If your guilty of any of the following crimes against automobiles-
we have monkeys armed with poo looking for you!
Those stupid things people do.
Referring to nitrous as anything other than “nitrous”—that’s right I’m talking
about the idiots who say “nos” there are medications available to help you.
Anyone who races on the street—there are other methods of suicide- that
don’t include killing or injuring innocent bystanders. Racetracks-hmm there’s
and idea. And wear a helmet!
Honking your horn at anything other than an emergency.
Not wearing your seatbelt, duh.
Driving around for months with the check engine or service engine soon light
on. When the light is on your car is running in a “safe mode” designed to
protect the engine long enough to get to a repair shop—this is accomplished
by using a lot of extra gas, and retarding the timing—bad for gas mileage
and worse for the environment. It causes extremely high toxic emissions
from all the extra unburnt fuel—Taxi drivers in NYC this includes you!!!
Guess what- it’s usually an inexpensive fix-a faulty sensor or disconnected
wire. Get it checked!!!
Doing anything else while driving—texting, calling on your cellphone, doing
your makeup, fixing your hair, or my personal favorite- holding a small dog
in your lap.
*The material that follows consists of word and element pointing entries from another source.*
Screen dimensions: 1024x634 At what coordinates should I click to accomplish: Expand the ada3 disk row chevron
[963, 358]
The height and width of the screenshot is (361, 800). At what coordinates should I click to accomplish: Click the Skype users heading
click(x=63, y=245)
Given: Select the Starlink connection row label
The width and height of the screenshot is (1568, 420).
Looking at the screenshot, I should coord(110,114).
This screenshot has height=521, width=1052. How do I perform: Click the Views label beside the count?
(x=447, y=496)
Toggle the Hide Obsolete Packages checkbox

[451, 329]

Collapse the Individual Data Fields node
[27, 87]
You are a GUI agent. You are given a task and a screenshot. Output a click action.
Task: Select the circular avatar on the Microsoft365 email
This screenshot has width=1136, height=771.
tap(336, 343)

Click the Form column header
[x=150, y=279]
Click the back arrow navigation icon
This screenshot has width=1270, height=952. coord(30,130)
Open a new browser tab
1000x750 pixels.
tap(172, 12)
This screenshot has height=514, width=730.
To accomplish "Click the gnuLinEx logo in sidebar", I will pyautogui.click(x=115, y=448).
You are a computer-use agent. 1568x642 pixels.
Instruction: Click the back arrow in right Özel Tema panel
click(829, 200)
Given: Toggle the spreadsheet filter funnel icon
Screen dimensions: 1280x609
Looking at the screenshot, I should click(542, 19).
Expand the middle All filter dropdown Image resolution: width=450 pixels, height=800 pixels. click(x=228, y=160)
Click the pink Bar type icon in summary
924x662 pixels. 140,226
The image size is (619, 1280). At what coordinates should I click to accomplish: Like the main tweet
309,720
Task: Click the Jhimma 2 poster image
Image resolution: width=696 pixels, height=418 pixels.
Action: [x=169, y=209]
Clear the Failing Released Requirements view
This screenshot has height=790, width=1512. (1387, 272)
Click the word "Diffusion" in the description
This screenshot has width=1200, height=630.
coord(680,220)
I love most dogs-but not the ones who drive-they are terrible
drivers-and their owners are almost always imbeciles.
Not cleaning the snow off the roof of your car and driving while the snow
blows onto the windshield of the car behind you.
Putting a HUGE plastic wing on the back of your front wheel drive import
Putting more than one wing on anything other than an airplane…utterly
stupid. If you want to drive the batmobile, have the courtesy to wear a
mask-to save your parents the embarrassment of being associated with
your particular brand of stupidity.
Putting fat slicks on the back of your front wheel drive car. If you don't
understand what front wheel drive means-ask someone.
Bragging about your lightweight carbon fiber hood and decklid while you
put several 12 inch subwoofers in your trunk, with 3 amps, capacitors,
miles of shiny wires and a second battery.
Having 4 different looking wheels on your car.
Having 4 different size wheels on you car.
Having a cd or other shiny object hanging from your rear view mirror-
ready to blind you just when your about to strike another vehicle.
Vanity plates that say anything other than IMSTUPD.